Un trattamento ben fatto non basta. Il momento del congedo è decisivo per lasciare un’impronta nella mente e nel cuore del cliente. In questo articolo esploriamo come valorizzare l’ultima impressione, coltivare la relazione e rafforzare la fedeltà, un gesto alla volta.
A cura di Ilaria Mereu – Founder About Aesthetics
Immagina: hai cenato in un ristorante gourmet. Tutto perfetto, dall’accoglienza alla cucina. Ma al momento del conto, il cameriere non ti guarda nemmeno in faccia, ti porge il resto di fretta e si allontana. Tutto ciò che hai vissuto perde forza. Non per colpa dei piatti, ma per quel finale. Questo esempio, tratto dalla ristorazione, ci insegna qualcosa che non può essere relativizzato: le fasi finali condizionano il ricordo complessivo. Vale per una vacanza, una serie TV, una partita di calcio. E vale, soprattutto, per i centri estetici. Il congedo non è una formalità. È il momento in cui tutto ciò che è stato vissuto trova un senso. Un picco, o un vuoto. Una chiusura, o un inizio. Non è un’impressione soggettiva, ma un meccanismo oggettivo: come ci ha insegnato Daniel Kahneman, la memoria non è una registrazione fedele, ma selettiva. Ricordiamo i picchi emotivi e il finale: è la Peak-End Rule.

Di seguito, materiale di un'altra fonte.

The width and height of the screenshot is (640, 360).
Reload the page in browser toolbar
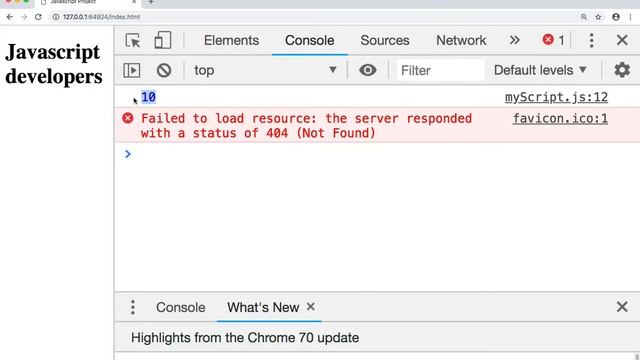pyautogui.click(x=38, y=17)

Quando il finale non è all’altezza
Nel nostro settore, spesso il finale viene trascurato. Si curano la manualità, le texture, la selezione delle sostanze attive. Ma i momenti conclusivi in diversi casi vengono gestiti in modo frettoloso, routinario, impersonale. Magari sei già alla cassa, POS in mano, perché hai un altro cliente che aspetta. Al netto dei periodi frenetici, è importante ammettere una responsabilità: quando si struttura l’agenda, si considera solo la durata tecnica del trattamento. Quasi mai il tempo relazionale che lo precede e lo conclude. Eppure, quel tempo è un investimento. Non solo per il cross selling. Ma per costruire capitale relazionale, una ricchezza fondamentale quanto quella economica. Tra gli errori più frequenti:
- proposte di skincare improvvisate e frettolose in cassa;
- comunicazioni di aumento prezzi al momento del pagamento;
- nessuna direzione sull’appuntamento successivo;
- percezione di fretta, confusione, approssimazione;
- congedi affrettati, assenza di ritualità, frasi generiche.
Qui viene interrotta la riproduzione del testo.